スコア以上の力の差を見せつけられ完敗。とにかくやってるsoccerの質、完成度が全く違う大変残念なゲームだった。

相手チームはキチンと狙いを持ってsoccerをplayしていた。ただロングボールを蹴る訳ではなく、しっかりボールを引き出し角度をつけて、前線にボールを入れ中盤がサポートし展開していく。
確実に戦術の上で成り立っている展開、攻撃になっていた。

FC琉球。相変わらずの課題ではあるが、とにかくボールを保持する時間が少なく、ゲームを支配する事が出来ない。
世界のtopレベル、例えばバルセロナの中盤の選手あたりになると一人あたり平均100本あたりのパスを供給し成功率は90%を超える。
琉球の選手のパス供給数はおそらく中盤の選手で一人あたり30本程度。成功率は60%あたり。これでは正直厳しい。

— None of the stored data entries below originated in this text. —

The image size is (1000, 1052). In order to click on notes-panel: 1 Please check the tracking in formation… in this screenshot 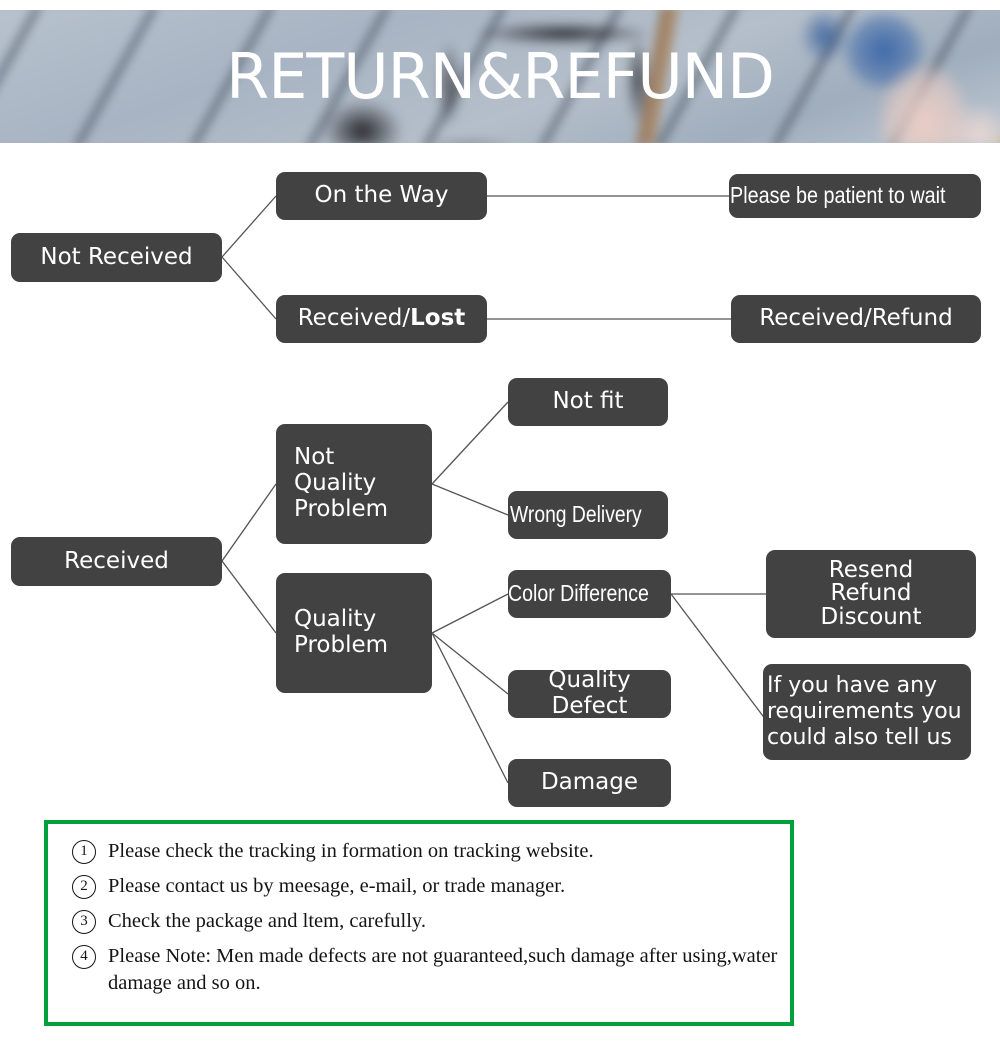, I will do `click(419, 923)`.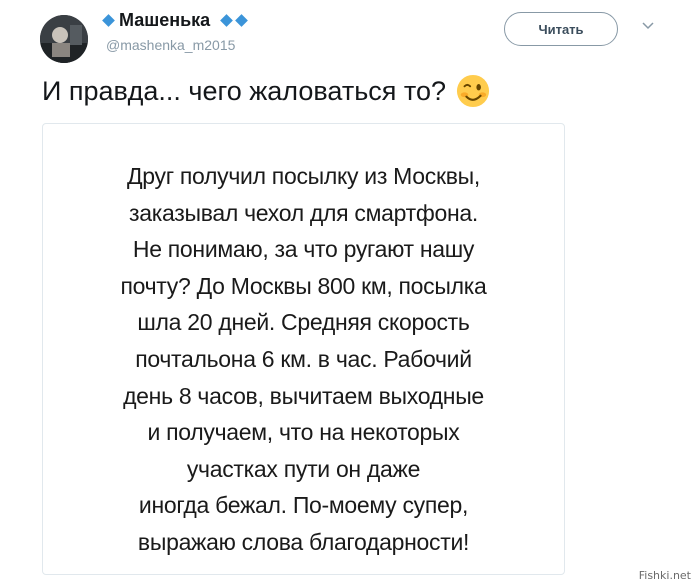 The image size is (697, 586). What do you see at coordinates (164, 20) in the screenshot?
I see `display-name: Машенька` at bounding box center [164, 20].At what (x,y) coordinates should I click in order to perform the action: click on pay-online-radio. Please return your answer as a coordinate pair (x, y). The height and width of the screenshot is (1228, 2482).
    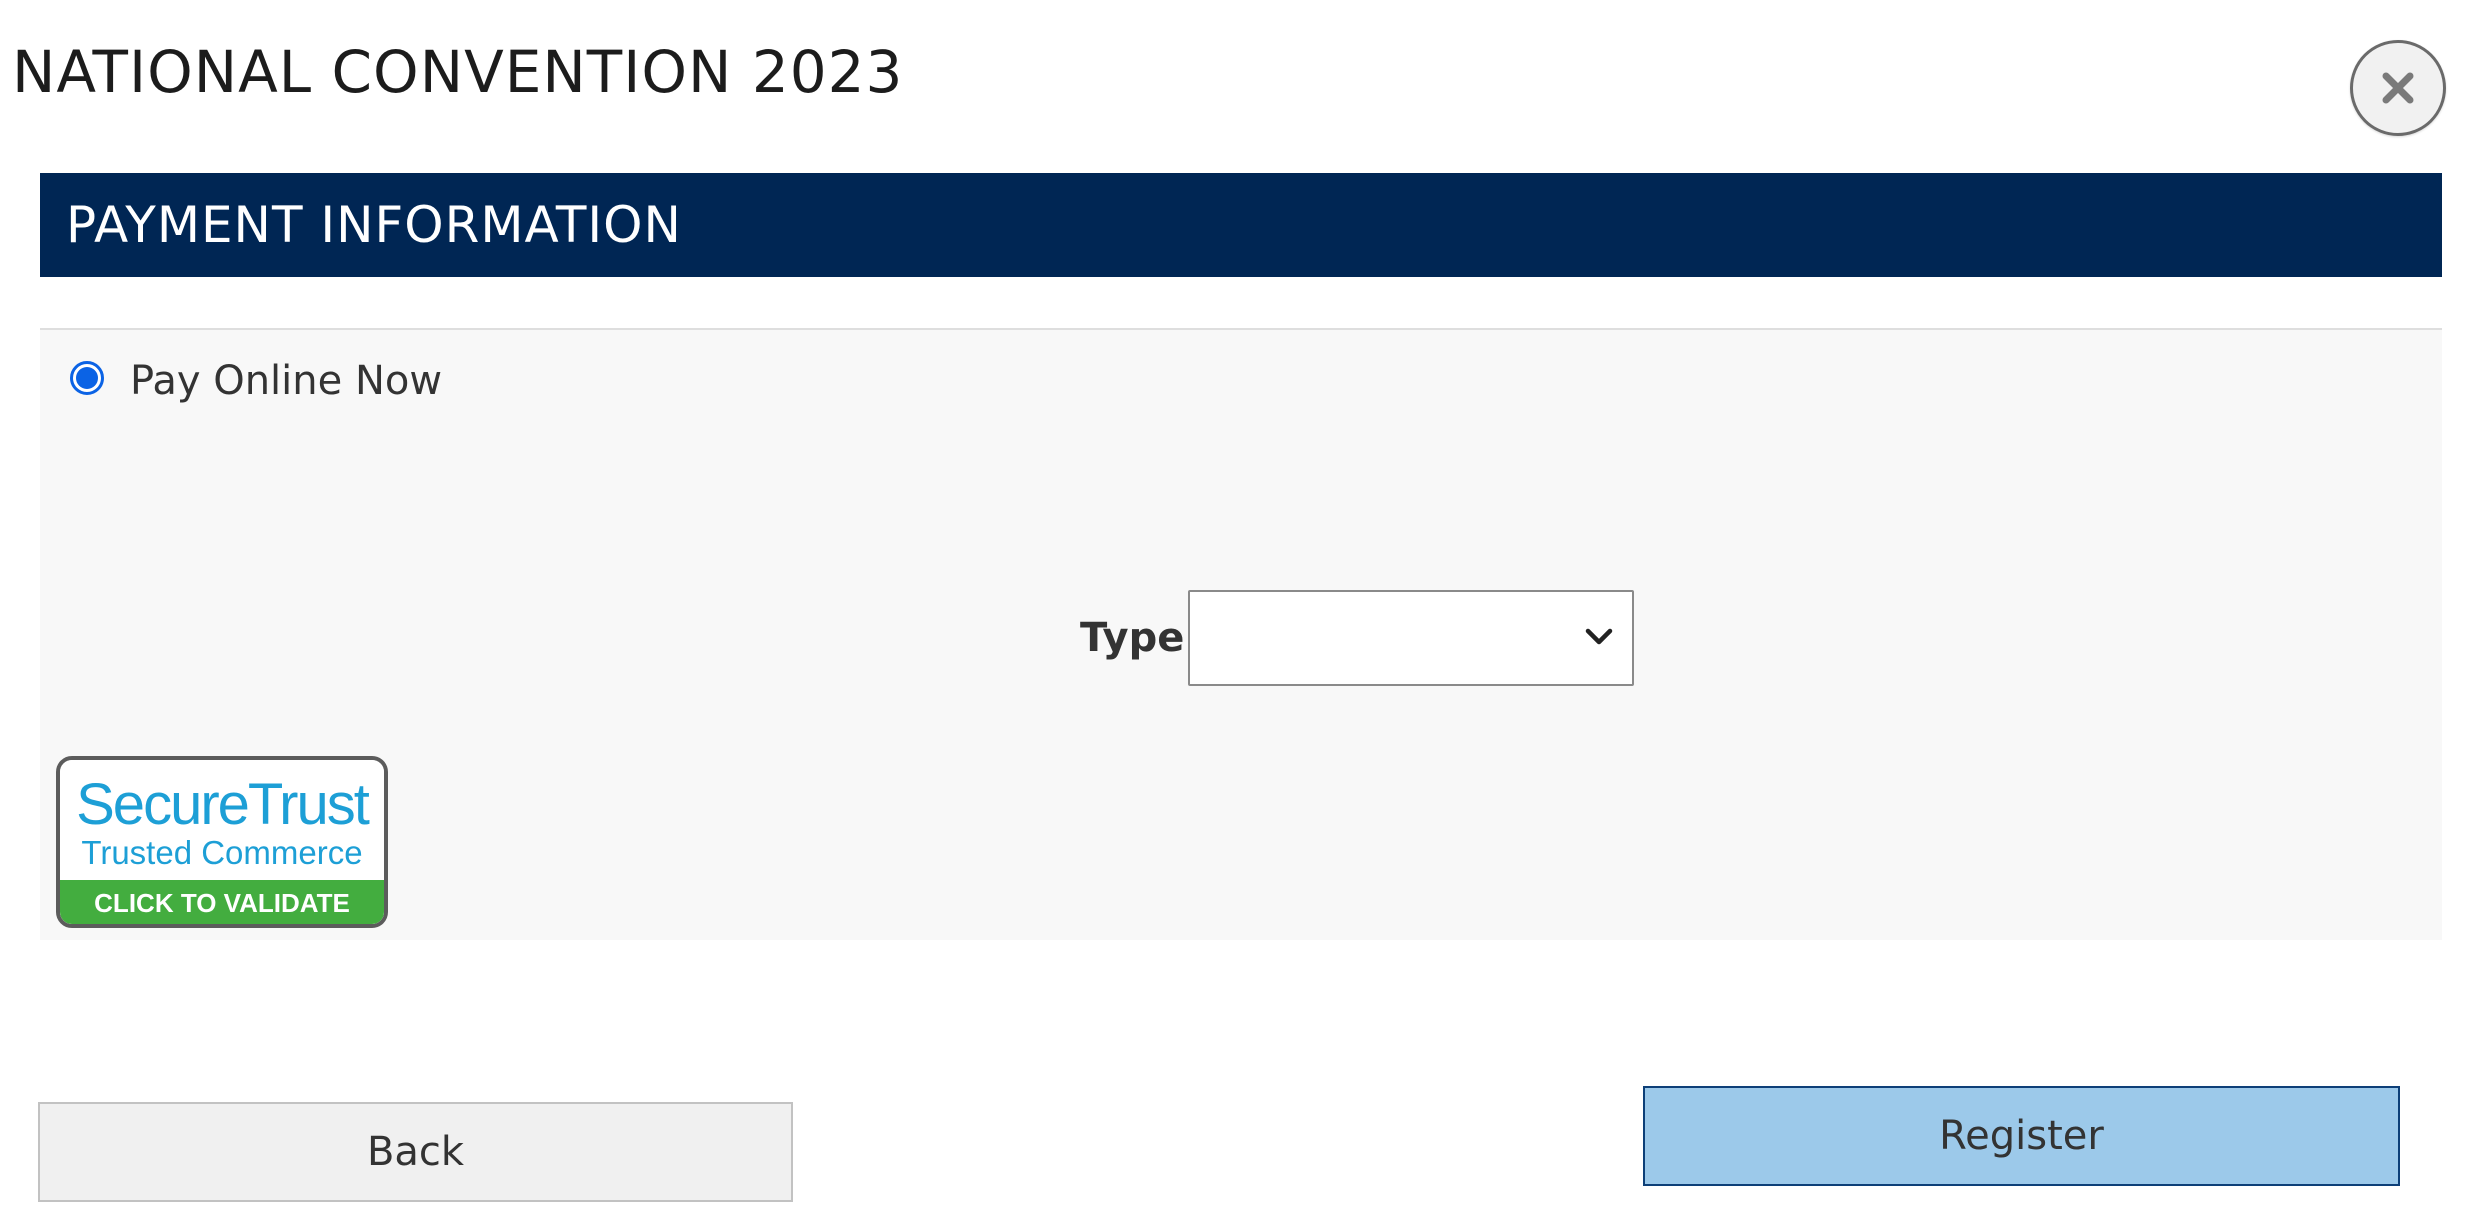
    Looking at the image, I should click on (87, 378).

ボールポゼッションの意味を正確に理解し同じ理解度で皆が“共鳴”しなければ、ゲームを支配出来るまでのポゼッション率には中々ならない。
時間とスペースが制限される現代soccerにおいて、時間を作れてタメを作れる選手が重要になるし、スペースを見つけ出し飛び出せる選手、パスを出せる選手が必要となる。
現況では、このあたりは削除した形で、ディフェンスからのカウンター狙いがチームのコンセプトになっている。
神様仏様森本様が好セーブを連発し、ディフェンスの柱であるユウキを中心に90分守り切り、シュンタ、ガナ、ゴンあたりがカウンターからゴールを決める事が出来れば勝ち試合になる可能性はある。

明日の対戦相手であるブラウブリッツ秋田。
前期アウェイ秋田で戦った時の前半はお見事な完璧なsoccerだった。相手チームながら素晴らしきsoccerに久々感動させられた。
元琉球監督でもあるジョージさんとの再会含め明日は実に楽しみなゲームだ。



最後に恩師.吉武監督率いるU17日本代表の話を少々。
ヨーロッパチャンピオン.ロシアとの開幕戦、ポゼッション率65%超えて見事勝利。早速電話で色々話したが、いつも通りのブレる事なきsoccer論だった。
常識を打ち破る吉武magicに期待したい。